# Whirlyboard balance board



## drblast (Feb 28, 2017)

I'm recovering from an ACL and miniscus tear and have a standing desk at work. I was looking for a balance board to use to re-develop the muscles in my leg and knee, and also so that I'm not sitting all day. I want to be ready to hit the slopes hard when the snow falls.

This thing is not too expensive and I couldn't be happier. It's a skate deck, so I'm immediately at home on it, and since I'm tall it's wide enough that I can stand with my feet shoulder width apart. It has a large hard plastic ball in the middle which is what I spend the most of my time balancing on, but also two smaller pool-ball sized balls to rotate or rest on near the nose and tail.

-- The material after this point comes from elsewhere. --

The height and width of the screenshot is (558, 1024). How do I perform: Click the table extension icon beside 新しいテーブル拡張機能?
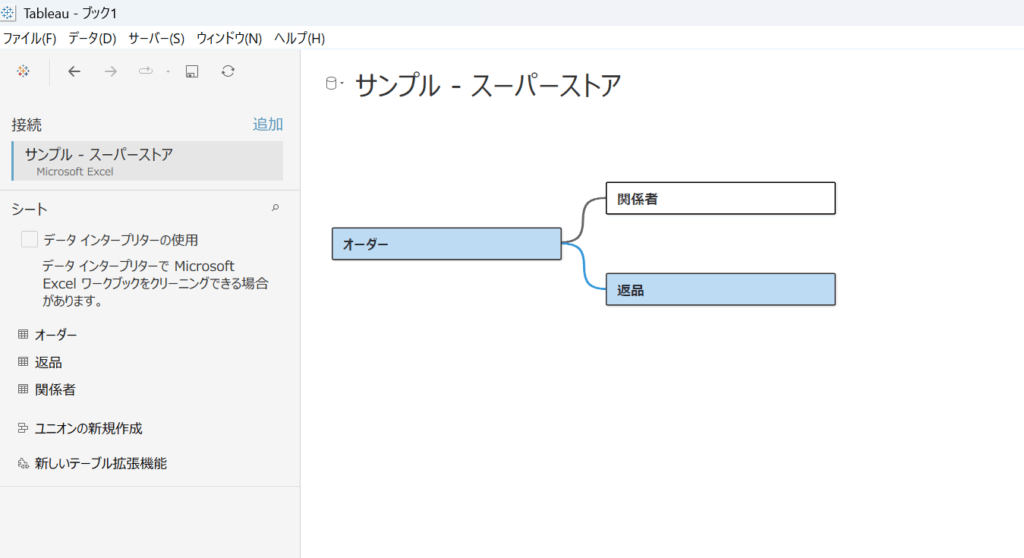23,464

My physical therapist recommended some kind of balance device for strengthening stabilizer muscles while I'm at work, and this thing is perfect. Might end up being the best snowboard-related purchase I've made all year.


----------



## SlvrDragon50 (Mar 25, 2017)

drblast said:


> I'm recovering from an ACL and miniscus tear and have a standing desk at work. I was looking for a balance board to use to re-develop the muscles in my leg and knee, and also so that I'm not sitting all day. I want to be ready to hit the slopes hard when the snow falls.
> 
> This thing is not too expensive and I couldn't be happier. It's a skate deck, so I'm immediately at home on it, and since I'm tall it's wide enough that I can stand with my feet shoulder width apart. It has a large hard plastic ball in the middle which is what I spend the most of my time balancing on, but also two smaller pool-ball sized balls to rotate or rest on near the nose and tail.
> 
> My physical therapist recommended some kind of balance device for strengthening stabilizer muscles while I'm at work, and this thing is perfect. Might end up being the best snowboard-related purchase I've made all year.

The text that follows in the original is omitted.